Alvin had been strict and the one who set the limits, but shortly after he died Jason became a problematic adolescent, with a propensity for fighting and drinking alcohol. He himself has admitted that he became an alcoholic at just 12 years of age.

His mother, Dening, worked all day to try to keep things going for Day and his two sisters. A Philippine immigrant, she was the key to her son not abandoning golf. “I remember her cutting the grass with a knife because we couldn’t afford a lawnmower,” recalled Day the same day he won the US PGA. “I remember we didn’t have a water heater, so we had to boil water in a pot for baths.”

n the midst of these financial difficulties, his mother made a firm bet on her son’s golfing talent: she took out a second mortgage on their home to finance his studies at the Kooralbyn International School, a boarding school with a golf academy, seven hours away from his family, friends and former drinking mates. The educational centre had the distinction of including among its former students the legendary Australian athlete Cathy Freeman and golfer Adam Scott.

“It was easy to stop partying because there was nothing to do except go to school and golf. There was literally nothing around us,” said Day. “So I was obliged to go to school and to golf. And I realised what my mother had done, and that I needed an education.”

A book on Tiger Woods that he found at the school – which spoke about a young Tiger who regularly played rounds under 70 before turning 15 – motivated Day to carry his golf clubs over a mile to the practice ground to hit balls at dawn. And that was where he met another important person in his life, the academy’s coach Colin Swatton, who became his mentor and “adoptive father” – and who remains with him today.

“I practised 32 hours a week,” recalls Jason. “All I did was go to the school and play golf. I had no social life.”

He improved quickly and a few years later moved to the United States to join the Nationwide Tour, where in 2007 he became the youngest player – 19 years and seven months – to win on the circuit. This second-tier tour provides access to the main PGA Tour, where he made his debut the following year.

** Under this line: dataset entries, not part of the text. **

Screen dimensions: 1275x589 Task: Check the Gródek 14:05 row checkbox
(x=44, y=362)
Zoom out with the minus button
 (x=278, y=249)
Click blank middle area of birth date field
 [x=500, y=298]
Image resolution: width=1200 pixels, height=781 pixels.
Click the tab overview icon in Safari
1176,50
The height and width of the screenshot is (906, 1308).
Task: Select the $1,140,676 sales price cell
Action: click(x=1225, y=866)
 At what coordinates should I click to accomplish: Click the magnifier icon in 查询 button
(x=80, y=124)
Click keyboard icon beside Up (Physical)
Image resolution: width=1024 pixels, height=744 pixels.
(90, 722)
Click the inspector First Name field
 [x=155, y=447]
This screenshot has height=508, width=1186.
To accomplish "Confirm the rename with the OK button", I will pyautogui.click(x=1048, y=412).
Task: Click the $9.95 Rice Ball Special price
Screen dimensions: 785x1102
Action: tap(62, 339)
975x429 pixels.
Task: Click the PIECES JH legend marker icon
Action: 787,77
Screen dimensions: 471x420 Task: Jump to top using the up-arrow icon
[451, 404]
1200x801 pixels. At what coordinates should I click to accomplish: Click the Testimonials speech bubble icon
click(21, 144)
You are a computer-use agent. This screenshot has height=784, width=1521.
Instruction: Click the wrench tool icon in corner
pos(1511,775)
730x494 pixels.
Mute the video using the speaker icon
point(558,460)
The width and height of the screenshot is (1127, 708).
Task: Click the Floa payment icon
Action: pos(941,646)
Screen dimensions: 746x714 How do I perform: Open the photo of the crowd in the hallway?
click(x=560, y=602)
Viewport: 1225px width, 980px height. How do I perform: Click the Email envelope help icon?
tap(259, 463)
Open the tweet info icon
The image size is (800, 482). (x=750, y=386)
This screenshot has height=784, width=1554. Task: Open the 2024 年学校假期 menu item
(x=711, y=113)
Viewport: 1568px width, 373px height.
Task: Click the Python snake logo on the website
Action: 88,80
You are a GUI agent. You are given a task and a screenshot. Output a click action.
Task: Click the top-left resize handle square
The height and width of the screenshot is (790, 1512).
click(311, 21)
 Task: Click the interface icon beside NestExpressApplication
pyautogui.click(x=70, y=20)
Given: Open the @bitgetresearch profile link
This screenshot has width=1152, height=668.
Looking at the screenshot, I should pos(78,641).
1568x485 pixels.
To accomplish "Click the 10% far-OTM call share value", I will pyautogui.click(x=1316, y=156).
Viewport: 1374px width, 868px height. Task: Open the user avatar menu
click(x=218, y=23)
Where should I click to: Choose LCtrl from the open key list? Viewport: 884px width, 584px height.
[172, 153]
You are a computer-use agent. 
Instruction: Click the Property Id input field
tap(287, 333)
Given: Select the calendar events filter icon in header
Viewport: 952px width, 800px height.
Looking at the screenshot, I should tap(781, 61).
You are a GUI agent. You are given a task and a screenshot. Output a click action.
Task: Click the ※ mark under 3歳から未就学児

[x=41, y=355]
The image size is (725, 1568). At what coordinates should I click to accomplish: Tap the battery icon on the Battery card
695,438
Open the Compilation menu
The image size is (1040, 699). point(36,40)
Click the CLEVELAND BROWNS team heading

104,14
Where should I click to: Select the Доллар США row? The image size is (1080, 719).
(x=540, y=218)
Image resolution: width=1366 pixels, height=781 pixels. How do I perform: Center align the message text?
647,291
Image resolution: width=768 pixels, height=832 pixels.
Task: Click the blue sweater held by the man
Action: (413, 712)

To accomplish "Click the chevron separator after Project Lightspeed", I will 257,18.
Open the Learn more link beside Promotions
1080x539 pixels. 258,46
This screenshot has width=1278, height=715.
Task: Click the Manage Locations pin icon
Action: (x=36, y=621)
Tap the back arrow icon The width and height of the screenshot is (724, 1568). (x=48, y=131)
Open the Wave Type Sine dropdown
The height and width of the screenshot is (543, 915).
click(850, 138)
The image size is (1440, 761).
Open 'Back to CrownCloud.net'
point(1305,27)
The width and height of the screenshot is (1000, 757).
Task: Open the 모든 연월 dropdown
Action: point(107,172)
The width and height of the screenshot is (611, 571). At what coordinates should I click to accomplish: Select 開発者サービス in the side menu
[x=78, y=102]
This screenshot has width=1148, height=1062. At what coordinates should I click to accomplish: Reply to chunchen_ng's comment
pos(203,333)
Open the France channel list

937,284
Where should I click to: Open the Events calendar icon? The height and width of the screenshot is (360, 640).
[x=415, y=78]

And then, on 21 August 2015, this masterful cycle was completed with his victory in the US PGA. There could not have been a more poignant image than Day crying in the arms of his caddy and later with his family (he was married in 2009, and is the father of a boy, with another child on the way).

“Knowing how difficult it has been to achieve what I have achieved today, or what I’ve done in the past, thinking about my mother, my sisters, about when I was a child, a 12-year-old… I thought I had no future, in golf or in general… It’s just an incredible feeling.”